Into the Breach focuses on the New Madrid Floodway in southeastern Missouri, last activated in 2011 when the US Army Corps of Engineers blew up a so-called “fuseplug” section of the frontline levee in order to lower the river-gauge levels and save the city of Cairo. The water poured over the remains of the levee, inundating large tracts of profitable agricultural land before returning to the Mississippi through an outflow breach located near the river town of New Madrid, Missouri. The future promises ever more frequent activations of the floodway, due in particular to the growing intensity of rainfall fueled by climate change.

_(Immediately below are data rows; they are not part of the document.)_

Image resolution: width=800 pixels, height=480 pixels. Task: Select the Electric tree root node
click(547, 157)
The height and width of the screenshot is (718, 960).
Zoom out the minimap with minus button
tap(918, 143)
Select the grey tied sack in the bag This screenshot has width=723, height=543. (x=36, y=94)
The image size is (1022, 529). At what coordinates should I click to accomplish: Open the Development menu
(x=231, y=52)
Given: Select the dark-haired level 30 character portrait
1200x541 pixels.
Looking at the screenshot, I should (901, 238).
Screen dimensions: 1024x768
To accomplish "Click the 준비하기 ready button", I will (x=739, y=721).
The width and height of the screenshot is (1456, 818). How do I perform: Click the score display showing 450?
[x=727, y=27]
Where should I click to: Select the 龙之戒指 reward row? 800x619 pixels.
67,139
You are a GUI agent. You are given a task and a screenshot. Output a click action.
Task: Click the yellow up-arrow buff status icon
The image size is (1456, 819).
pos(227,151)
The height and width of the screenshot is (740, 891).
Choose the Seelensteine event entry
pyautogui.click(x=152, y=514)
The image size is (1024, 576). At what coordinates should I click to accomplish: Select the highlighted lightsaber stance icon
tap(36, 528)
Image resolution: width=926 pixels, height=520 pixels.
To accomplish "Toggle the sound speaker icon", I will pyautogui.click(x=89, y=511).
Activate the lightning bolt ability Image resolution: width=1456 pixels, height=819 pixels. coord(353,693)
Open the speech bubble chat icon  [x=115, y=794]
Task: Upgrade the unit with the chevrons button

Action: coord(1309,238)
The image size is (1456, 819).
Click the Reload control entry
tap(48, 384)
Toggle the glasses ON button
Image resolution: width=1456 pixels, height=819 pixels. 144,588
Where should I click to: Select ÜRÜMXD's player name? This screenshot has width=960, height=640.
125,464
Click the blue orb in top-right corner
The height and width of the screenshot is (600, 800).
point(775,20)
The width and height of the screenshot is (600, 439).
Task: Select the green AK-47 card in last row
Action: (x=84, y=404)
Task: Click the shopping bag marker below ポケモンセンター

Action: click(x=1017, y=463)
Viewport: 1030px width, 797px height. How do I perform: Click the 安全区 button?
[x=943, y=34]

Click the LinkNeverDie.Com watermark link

Other factors include the increasing extent of impermeable, urbanized surfaces and the trend of flood-prone river towns to raise their own levees independently—often to heights beyond those prescribed by the Army Corps.

The wholesale channeling of the Mississippi River system represents a continental-scale version of geoengineering, infused with the persistent belief that natural forces can be thoroughly analyzed, modeled, and predicted. What is left out of the equation, however, are erratic human interventions into a fluctuating general ecology that never stabilizes but only evolves under the pressure of efforts to control it. “Into the Breach” speculates on the possibility of new forms of land stewardship that would allow the periodic return of river water to the surrounding floodplains. What intrinsic values do wetlands provide? How can the rigid barrier of the levee system be modulated to accommodate the river’s natural pulse? Could transformed agricultural practices be maintained despite periodic flooding? How can sustain a human society that can adapt to continuous changes in its environment?

Anthropocene conditions demand, not a hubristic “control of nature,” but instead evolving forms of ecological stewardship at scales ranging from the slowly evaporating bottomland pond to top-level continental watershed. The current Midwestern landscape took shape as a result of the political and technological changes introduced at the time of the New Deal. Today, as political energies gather for a “Green New Deal” in response to the ravages of climate change, it is high time to reimagine wetlands, not as a swamp to be drained, but as a site of dynamic coexistence between humanity and nature.

This project is conceived along four main lines of inquiry, which intersect at specific points while retaining their own intrinsic meanders. First, experience: the unstructured exploration of the physical and imaginary territory of the New Madrid Floodway. Second, registration: the construction of a map/archive which records sedimented layers of engineering and ecological knowledge provoked by the successive “great floods.” Third, vision: the videographic, painterly, and conceptual interpretation of possible futures for the Lower Mississippi. Fourth, politics: an essay/lecture which takes a stand for the transformation of the current river-control regime. Into the Breach aims figuratively and literally to overflow the bounds of the Anthropocene River.